Nachdem die letzten Teilnehmer teilweise schon ermattet in Tiefenbrunnen vorbei waren, dürften die schnellsten wohl schon den Wendepunkt in Meilen erreicht haben. So schlenderte ich barfuß durchs Seefeldquartier zur Bellevue. in den Straßen, wo die Läufer nicht liefen, viel meine Aufmachung auf, nicht aber dort, wo sie liefen. Denn auch unter den Zuschauern, teilweise wohl auch Verwandte und Freunde der Teilnehmer, gab es viele sportlich gekleidete. An der Bellevue warteten viele Leute, hier wurden auch Trams gewendet bzw. umgeleitet. Kaum hatten die ersten Teilnehmer die Bellevue erreicht ging ich zur Münsterbrücke und erwartete sie dort. Als ein Mann mich sah, sagte er: "Den hat man wohl disqualifiziert, weil er keine Schuhe hat!" Dann ging ich parallel zur Laufstrecke zur Quaibrücke zum Bürkliplatz und weiter am See entlang. Dann hörte ich aus dem Lautsprecherwagen, wie die ersten wieder an die Straße kamen. Etliche Zuschauer fingen an zu laufen, auch ich, wobei sich die Tramgleise ausgezeichnet dafür eigneten, um barfuß voranzukommen. Wann hat man sonst schon Gelegenheit dazu! Normalerweise vermiesen einem die vielen Autos und Straßenbahnen das Barfußlaufen mitten auf der Straße. Die ersten Läufer kamen und ich folgte ihnen zur Landiwiese (nicht im Laufschritt). Ab und zu wurde ich von Läufern überholt, es waren aber noch nicht viele in der Spitze. Vom Zielpunkt ging ich an den See, um was zu trinken und mich vom T-Shirt zu befreien (ich warf es allerdings nicht einfach in die Gegend).

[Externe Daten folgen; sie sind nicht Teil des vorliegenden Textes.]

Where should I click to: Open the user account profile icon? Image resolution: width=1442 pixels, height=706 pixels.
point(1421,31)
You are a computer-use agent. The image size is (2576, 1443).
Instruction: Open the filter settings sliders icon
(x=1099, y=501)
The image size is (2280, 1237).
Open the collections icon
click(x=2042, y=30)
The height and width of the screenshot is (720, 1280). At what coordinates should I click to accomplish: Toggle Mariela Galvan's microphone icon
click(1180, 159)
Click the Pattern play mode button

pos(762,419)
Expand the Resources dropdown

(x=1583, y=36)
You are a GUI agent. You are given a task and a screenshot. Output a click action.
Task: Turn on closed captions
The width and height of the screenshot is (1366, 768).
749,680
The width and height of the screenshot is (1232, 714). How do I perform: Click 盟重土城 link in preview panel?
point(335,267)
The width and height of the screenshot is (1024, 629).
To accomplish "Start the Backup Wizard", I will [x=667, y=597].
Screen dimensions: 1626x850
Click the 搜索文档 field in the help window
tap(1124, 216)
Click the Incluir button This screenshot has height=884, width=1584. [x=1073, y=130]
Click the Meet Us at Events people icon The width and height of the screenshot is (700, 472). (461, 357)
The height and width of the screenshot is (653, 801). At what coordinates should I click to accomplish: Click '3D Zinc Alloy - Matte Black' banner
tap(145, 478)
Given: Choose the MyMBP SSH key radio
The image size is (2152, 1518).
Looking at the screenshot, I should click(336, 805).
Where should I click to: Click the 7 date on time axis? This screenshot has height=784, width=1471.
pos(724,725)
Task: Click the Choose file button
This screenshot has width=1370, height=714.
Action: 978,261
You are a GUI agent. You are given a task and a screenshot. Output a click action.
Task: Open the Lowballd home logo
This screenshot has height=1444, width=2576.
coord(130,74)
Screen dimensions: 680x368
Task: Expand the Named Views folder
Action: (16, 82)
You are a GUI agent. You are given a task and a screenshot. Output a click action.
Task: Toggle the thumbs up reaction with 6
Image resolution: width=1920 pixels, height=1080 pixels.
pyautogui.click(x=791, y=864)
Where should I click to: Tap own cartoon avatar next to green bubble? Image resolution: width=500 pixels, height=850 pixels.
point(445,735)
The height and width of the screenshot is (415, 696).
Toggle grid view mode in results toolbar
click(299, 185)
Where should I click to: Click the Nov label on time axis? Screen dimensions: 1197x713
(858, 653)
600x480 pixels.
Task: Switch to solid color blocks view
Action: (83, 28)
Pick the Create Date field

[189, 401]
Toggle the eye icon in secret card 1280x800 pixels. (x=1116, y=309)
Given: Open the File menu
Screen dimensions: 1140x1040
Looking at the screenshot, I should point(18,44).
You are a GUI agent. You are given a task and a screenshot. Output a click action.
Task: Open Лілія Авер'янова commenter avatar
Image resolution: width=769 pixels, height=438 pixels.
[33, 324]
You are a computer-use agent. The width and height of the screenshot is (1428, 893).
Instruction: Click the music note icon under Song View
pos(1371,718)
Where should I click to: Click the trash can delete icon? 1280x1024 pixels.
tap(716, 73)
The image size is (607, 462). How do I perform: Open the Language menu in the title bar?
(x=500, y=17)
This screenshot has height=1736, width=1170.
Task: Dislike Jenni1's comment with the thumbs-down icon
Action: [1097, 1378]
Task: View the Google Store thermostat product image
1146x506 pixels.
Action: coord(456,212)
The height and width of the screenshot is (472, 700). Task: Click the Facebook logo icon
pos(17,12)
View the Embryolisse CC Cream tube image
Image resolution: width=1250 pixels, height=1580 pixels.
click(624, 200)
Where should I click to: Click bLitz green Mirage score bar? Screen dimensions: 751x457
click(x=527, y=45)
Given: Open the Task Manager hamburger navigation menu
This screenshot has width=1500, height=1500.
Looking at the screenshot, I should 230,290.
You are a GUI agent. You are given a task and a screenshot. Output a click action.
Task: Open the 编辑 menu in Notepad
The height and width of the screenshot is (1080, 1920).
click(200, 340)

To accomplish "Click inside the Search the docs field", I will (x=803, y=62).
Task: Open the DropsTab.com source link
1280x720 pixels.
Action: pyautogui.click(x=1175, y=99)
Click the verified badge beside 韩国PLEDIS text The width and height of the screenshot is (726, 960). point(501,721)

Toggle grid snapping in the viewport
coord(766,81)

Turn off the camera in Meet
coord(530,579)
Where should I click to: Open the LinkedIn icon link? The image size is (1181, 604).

Am Zielort waren Festzelt, Hüpfburgen und sonstiges aufgestellt. Die Hüpfburgen, die man nur ohne Schuhe betreten darf, waren auch reichlich von Kindern besucht. Die meisten hatten aber die Socken anbehalten, nur wenige waren barfuß. Oder "mußten" die barfuß sein, weil sie ohne Socken gekommen waren. Ich aber schlenderte zurück zum Freibad Tiefenbrunnen, wo sich viele Leute aufhielten, nicht zum Baden, aber zum Sonnen. Viel entledigten sich ihrer Schuhe und Socken, einige hielten sich aber auch in Badekleidung auf. Einige Leute (Frauen und Männer, nur wenig Kinder) kamen auch bereits strumpflos in Sandalen/Flipflops an, aber meist war fetteres Schuhwerk angesagt. Bis 16.30 Uhr blieb ich dort, dann radelte ich los.

Es war mühsam, sich mit dem Velo durch die Zürcher Innenstadt zu kämpfen. Ein Kind schrie: "Der Mann ist nackt!" Worauf die Mutter verbesserte: "Nein der trägt doch eine kurze Hose". Nachdem ich die Innenstadt hinter mir hatte, ging es besser. Über Baden, Mellingen und Lenzburg fuhr ich zurück. Meistens wurde meine Aufmachung nicht registriert, einige kleine Kinder allerdings kicherten, aber nur dort, wo keine leicht bekleideten Kinder in der Nähe waren. Barfüßer sah ich nur noch in Gärten, meistens waren es aber Erwachsene. Kurz vor Suhr, wurde es so kalt, daß ich das T-Shirt überziehen mußte. Als ich gegen 20.30 Uhr zu Hause war, war die Temperatur auf 10°C gesunken.

Ein schöner Tag ging zu Ende. Und für diejenigen, die das Ergebnis des Marathons interessiert: Der schnellste Mann stammt aus Kenia: Stanley Leleito, 2:10.16,8 (18), die schnellste Frau aus Tuggen in der Schweiz: Claudia Oberlin, 2:34.38,1 (103).